Foundations | 1903-1946
Since its founding in 1946, the Harriman Institute has played an important role in supporting collection-building at the Columbia Libraries, building upon groundwork from the beginning of the 20th century. Today, through a unique partnership with Cornell University Library, Institute affiliates benefit from unrivaled resources. This exhibit consists of a series of vignettes and images on library history, personalities, and notable collections obtained and made accessible to students and scholars for more than a century.
Collecting at Cornell, driven by diplomat and President A.D. White (d. 1918), began in earnest in 1884, while in 1903 Columbia first acquired Czech, Polish, and Russian literature. A 1906 gift of more than 2,000 Russian volumes by Count S. Iu.Witte (d. 1915) marked the beginning of sustained acquisitions, with Russian materials given by the financiers I.N. Seligman (d. 1917), F.M. Warburg (d. 1937), and Professor V.G. Simkhovitch (d. 1959).

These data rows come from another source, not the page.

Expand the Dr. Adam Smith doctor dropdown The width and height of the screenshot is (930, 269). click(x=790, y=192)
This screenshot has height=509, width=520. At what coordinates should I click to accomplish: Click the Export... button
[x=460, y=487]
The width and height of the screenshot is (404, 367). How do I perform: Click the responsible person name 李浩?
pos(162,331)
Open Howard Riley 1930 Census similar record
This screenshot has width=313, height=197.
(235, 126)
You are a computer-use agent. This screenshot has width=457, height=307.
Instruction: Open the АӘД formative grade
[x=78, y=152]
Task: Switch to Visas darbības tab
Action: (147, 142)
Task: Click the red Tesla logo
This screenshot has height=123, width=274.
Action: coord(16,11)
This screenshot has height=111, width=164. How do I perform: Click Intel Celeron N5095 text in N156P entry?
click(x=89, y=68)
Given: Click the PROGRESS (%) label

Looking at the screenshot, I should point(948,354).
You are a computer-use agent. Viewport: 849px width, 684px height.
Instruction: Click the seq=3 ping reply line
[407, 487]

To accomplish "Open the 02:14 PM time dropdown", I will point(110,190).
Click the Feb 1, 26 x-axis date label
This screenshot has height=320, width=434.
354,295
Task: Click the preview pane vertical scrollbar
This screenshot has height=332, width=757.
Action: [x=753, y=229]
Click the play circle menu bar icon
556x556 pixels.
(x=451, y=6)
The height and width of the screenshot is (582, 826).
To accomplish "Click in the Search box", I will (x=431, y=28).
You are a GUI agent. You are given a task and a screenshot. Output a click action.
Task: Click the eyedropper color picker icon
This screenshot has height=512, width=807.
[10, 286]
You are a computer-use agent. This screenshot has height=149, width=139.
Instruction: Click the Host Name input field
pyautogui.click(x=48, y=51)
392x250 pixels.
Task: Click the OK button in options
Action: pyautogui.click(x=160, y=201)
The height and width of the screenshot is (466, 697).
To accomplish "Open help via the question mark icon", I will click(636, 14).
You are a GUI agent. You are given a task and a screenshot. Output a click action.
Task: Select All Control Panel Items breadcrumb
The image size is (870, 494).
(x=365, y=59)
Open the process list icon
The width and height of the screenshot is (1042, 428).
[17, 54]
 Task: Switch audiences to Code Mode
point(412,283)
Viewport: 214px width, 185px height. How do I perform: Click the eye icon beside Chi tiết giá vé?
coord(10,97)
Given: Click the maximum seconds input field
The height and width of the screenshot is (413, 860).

Following the establishment in 1915 of Columbia’s Slavonic Department by J.D. Prince (d. 1945), collections in support of Slavic and East European studies at Columbia have grown uninterruptedly, with support from foreign partners (e.g., the Bulgarian Academy began exchange of library materials in 1908), via purchase (e.g., the 3,600-volume library of medievalist A.E. Presniakov of Leningrad), and through gifts (3,500 volumes of Russian and Soviet history and literature were donated in 1933 by the widow of Samuel Abel, M.D. (d. 1930). By the mid-1930s, fourteen Slavic and East European languages were offered. Supported by the outward-looking N.M. Butler (d. 1947), Columbia’s Slavic and East European collections were flourishing long before area studies entered the academic lexicon.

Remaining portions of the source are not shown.